Pixel coordinate grounding data
______________________________

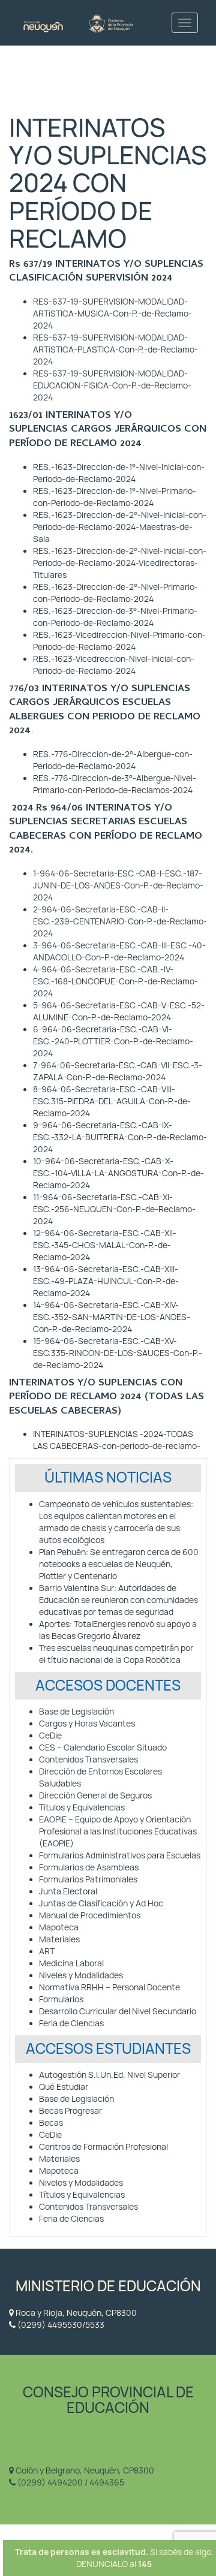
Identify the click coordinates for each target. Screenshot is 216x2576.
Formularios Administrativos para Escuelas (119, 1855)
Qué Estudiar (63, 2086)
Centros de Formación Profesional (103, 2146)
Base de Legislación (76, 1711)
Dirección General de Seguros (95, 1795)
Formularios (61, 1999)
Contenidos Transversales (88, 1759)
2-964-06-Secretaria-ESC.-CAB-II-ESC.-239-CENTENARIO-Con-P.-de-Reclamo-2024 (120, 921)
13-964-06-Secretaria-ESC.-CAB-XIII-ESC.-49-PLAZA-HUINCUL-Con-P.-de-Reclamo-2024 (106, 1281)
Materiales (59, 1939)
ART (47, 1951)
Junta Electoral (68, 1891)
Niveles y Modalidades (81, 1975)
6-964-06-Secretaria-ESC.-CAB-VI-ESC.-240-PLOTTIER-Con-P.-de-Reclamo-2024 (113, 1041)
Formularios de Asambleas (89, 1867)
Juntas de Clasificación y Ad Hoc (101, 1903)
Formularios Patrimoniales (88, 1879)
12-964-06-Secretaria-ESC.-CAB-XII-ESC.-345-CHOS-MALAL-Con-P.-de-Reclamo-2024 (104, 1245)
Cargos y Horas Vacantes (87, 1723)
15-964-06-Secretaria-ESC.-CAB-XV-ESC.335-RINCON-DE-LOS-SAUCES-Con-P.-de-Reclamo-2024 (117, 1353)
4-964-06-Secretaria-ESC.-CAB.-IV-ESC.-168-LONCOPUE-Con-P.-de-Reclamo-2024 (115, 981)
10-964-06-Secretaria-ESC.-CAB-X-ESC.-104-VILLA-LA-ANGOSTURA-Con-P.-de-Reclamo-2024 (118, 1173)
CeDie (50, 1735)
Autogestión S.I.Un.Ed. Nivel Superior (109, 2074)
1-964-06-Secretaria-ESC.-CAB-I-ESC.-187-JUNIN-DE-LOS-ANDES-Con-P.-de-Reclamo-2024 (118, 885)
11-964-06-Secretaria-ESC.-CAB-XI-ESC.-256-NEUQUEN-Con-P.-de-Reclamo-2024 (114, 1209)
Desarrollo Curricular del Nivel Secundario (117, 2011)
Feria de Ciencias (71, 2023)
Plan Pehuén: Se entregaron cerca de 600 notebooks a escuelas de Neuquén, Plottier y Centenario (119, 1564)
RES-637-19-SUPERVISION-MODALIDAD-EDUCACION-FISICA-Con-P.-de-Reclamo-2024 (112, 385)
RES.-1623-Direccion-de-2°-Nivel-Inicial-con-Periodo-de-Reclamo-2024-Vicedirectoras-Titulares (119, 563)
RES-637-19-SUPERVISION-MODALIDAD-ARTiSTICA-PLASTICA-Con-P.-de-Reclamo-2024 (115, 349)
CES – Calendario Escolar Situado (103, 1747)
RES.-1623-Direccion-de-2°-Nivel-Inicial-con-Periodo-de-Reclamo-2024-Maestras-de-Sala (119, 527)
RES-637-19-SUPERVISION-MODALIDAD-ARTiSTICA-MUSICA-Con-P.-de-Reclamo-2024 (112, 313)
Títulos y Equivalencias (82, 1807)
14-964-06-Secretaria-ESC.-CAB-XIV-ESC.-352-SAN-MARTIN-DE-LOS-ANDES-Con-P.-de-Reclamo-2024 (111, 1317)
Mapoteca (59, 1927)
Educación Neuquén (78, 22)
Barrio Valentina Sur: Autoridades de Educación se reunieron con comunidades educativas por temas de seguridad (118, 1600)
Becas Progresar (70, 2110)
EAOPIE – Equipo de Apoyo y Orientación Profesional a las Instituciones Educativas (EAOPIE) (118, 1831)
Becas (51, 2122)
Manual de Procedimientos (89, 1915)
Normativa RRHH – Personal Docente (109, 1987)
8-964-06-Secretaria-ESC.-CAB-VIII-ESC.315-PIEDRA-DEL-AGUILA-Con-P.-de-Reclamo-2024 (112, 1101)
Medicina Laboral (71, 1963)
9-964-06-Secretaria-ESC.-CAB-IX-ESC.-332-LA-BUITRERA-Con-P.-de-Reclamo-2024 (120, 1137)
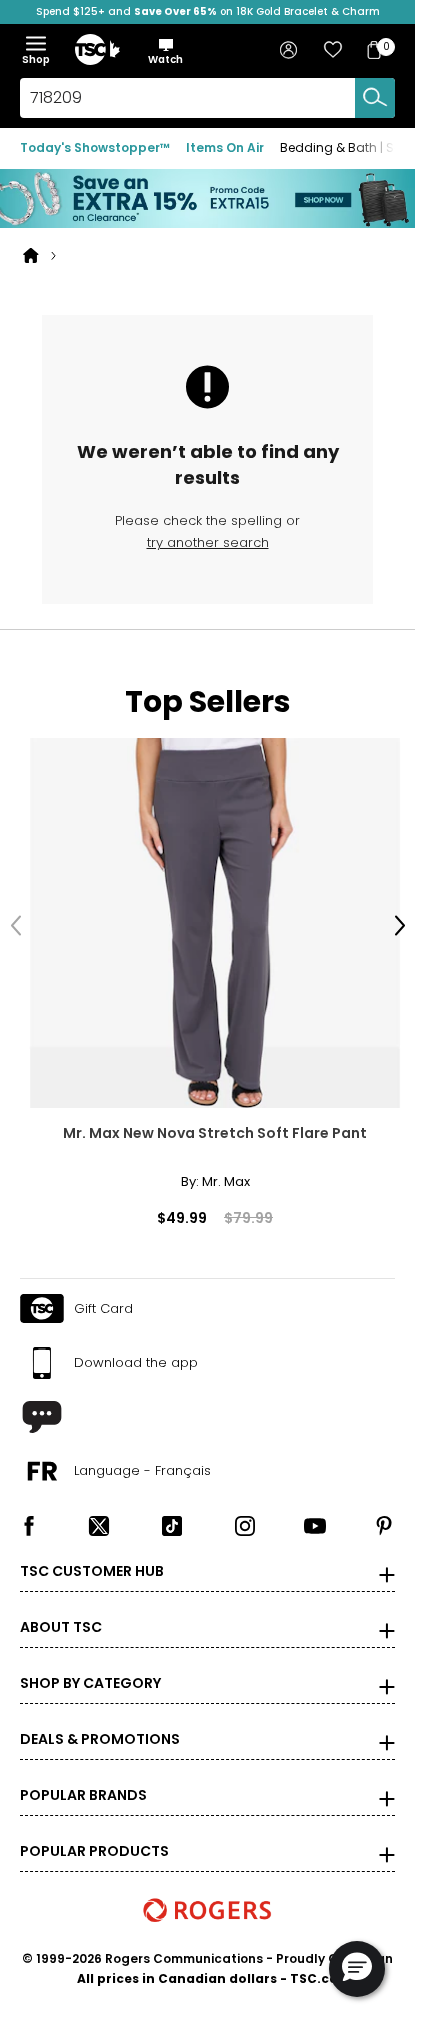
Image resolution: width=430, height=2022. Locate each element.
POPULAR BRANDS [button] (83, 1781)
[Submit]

______________________________

Skip the pictures and quote each line of the entries above, from the first through the line with "Niveles y Modalidades (81, 1975)", exactly as it appears.

Identify the click coordinates for each target. Screenshot is 216x2576.
Formularios Administrativos para Escuelas (119, 1855)
Qué Estudiar (63, 2086)
Centros de Formación Profesional (103, 2146)
Base de Legislación (76, 1711)
Dirección General de Seguros (95, 1795)
Formularios (61, 1999)
Contenidos Transversales (88, 1759)
2-964-06-Secretaria-ESC.-CAB-II-ESC.-239-CENTENARIO-Con-P.-de-Reclamo-2024 (120, 921)
13-964-06-Secretaria-ESC.-CAB-XIII-ESC.-49-PLAZA-HUINCUL-Con-P.-de-Reclamo-2024 (106, 1281)
Materiales (59, 1939)
ART (47, 1951)
Junta Electoral (68, 1891)
Niveles y Modalidades (81, 1975)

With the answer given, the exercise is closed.